Si stima che circa il 33% della produzione complessiva dei prodotti agroalimentari venduti in Italia ed esportati derivano da materie prime importate, trasformate e vendute con il marchio Made in Italy, in quanto la legislazione lo consente, nonostante esse possano provenire da qualsiasi parte del pianeta.

Ma i danni economici e di immagine alla produzione e all’esportazione italiana di prodotti agroalimentari non vengono solo dall’Italia.
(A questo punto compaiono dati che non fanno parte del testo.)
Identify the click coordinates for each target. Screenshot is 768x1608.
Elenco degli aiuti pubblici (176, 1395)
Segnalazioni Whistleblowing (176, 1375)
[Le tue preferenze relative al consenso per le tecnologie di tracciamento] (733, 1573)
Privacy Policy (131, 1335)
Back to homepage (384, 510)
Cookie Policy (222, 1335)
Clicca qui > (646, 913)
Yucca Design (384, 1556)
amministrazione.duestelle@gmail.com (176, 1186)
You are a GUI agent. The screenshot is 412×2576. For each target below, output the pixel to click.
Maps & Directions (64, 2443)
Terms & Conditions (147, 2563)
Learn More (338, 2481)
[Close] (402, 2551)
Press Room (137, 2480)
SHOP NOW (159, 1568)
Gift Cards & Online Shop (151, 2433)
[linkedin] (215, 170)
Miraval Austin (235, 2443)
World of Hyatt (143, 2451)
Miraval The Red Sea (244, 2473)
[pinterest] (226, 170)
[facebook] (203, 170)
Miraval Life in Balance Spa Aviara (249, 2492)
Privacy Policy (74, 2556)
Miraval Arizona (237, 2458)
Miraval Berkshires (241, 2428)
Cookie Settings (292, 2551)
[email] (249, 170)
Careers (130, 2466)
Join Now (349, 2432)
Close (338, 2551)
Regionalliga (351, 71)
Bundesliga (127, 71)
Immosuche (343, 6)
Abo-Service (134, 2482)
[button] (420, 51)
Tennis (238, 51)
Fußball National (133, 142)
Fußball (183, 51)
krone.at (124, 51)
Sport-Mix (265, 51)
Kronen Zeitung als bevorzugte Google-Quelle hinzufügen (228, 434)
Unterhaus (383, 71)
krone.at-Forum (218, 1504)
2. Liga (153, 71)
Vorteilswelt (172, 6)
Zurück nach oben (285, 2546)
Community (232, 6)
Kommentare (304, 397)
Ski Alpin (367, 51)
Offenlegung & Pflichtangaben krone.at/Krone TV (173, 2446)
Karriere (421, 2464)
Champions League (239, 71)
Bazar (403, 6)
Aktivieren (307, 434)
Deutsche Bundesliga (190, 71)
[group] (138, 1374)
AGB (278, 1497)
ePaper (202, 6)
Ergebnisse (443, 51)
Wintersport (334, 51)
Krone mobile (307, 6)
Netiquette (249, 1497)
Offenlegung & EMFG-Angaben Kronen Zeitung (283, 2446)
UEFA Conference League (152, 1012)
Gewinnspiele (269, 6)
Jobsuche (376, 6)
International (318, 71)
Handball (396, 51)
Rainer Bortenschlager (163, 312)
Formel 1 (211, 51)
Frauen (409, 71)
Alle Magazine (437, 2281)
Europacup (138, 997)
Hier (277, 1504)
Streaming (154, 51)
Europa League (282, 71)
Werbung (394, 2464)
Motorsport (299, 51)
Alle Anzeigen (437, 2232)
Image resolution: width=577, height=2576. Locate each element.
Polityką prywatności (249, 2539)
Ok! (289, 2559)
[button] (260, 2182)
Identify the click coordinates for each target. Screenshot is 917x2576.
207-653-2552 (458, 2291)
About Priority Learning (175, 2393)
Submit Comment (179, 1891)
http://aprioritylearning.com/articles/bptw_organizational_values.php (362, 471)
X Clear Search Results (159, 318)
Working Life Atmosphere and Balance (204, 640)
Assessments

Esempi di imitazione e di contraffazione prosperano in assenza di una normativa comune che obblighi alla trasparenza di tutta la filiera: il Parmesan prodotto in Germania, il Romano prodotto nell’Illinois, l’Asiago e il Gorgonzola statunitensi, i fusilli tricolore di Peppino prodotti in Austria, i pomodorini di collina cinesi, la salsa bolognese dall’Australia sono solo alcuni esempi che permettono a queste aziende di ottenere un vantaggio sul proprio mercato di riferimento rispetto alla concorrenza, sfruttando marchi che ‘sanno’ di italiano.

“Sono molteplici le cause – si legge nel Rapporto – che rendono l’agricoltura l’anello debole della filiera agro-alimentare, e vanno dall’eccessiva polverizzazione delle imprese, alla scarsa trasparenza nella formazione dei prezzi, alla mancanza di concorrenza, al numero troppo elevato di intermediari, con il conseguente moltiplicarsi dei costi, all’insufficienza, inadeguatezza e inefficienza delle piattaforme logistiche e delle strutture di stoccaggio, all’eccessivo potere detenuto dalla Gdo (Grande distribuzione organizzata), sino ad arrivare alle falsificazioni e imitazioni agroalimentari, il cui valore è pari al triplo di quello dell’export Made in Italy originale.

La proposta di Coldiretti per combattere questo stato di cose, è la creazione di una filiera agricola, italiana e firmata: completamente italiana, perché tutti i processi devono avvenire in Italia, con prodotti rigorosamente italiani, gestita − quando possibile lungo tutte le fasi − principalmente dagli agricoltori; firmata perché si tratta di una filiera i cui prodotti sono caratterizzati dai tratti distintivi propri dei luoghi di origine e produzione, ossia prodotti immediatamente riconoscibili come totalmente italiani, grazie all’etichettatura all’origine, alla trasparenza della filiera e della formazione dei prezzi, e al legame con il proprio territorio”.

Per saperne di più, leggi Marco Rizzo, Supermarket mafia

Una contestazione ad alcuni contenuti del rapporto viene fatta da Dario Dongo su Il Fatto alimentare. Vengono evidenziate, ad esempio, la scarsa  attenzione ad fenomeno del caporalato e la confusione tra prodotti contraffatti e prodotti regolarmente realizzati in altri paesi secondo la tradizione italiana, a volte ad opera di emigrati di seconda e terza generazione.